■ Direction:
Pull out each line below that contains the string "screenshot".

(Element and text location data)
☆ ☆ ☆ ☆ ☆

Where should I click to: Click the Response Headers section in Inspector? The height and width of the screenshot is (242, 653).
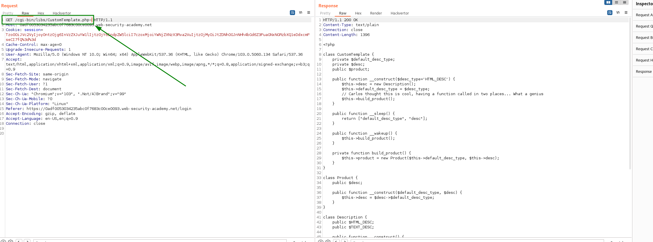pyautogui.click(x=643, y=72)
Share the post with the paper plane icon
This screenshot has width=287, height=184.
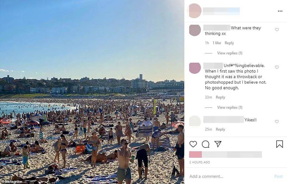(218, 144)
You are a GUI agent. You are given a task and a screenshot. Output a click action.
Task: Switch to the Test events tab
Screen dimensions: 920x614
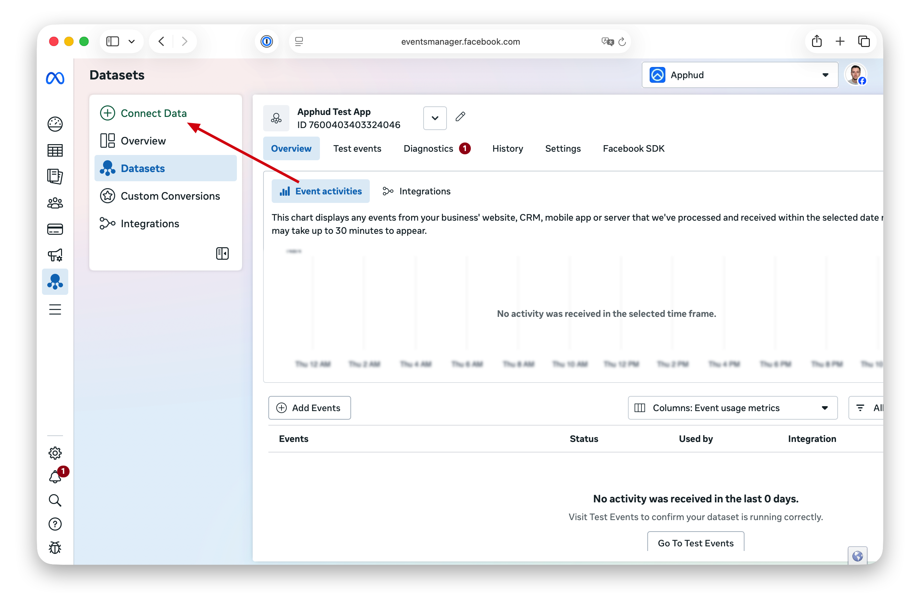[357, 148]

☆ ☆ ☆ ☆ ☆

■ Written response:
Where should I click to: Click the Response Headers section in Inspector? The height and width of the screenshot is (242, 653).
This screenshot has width=287, height=184.
You are a GUI agent. You are given a task and a screenshot. Output a click action.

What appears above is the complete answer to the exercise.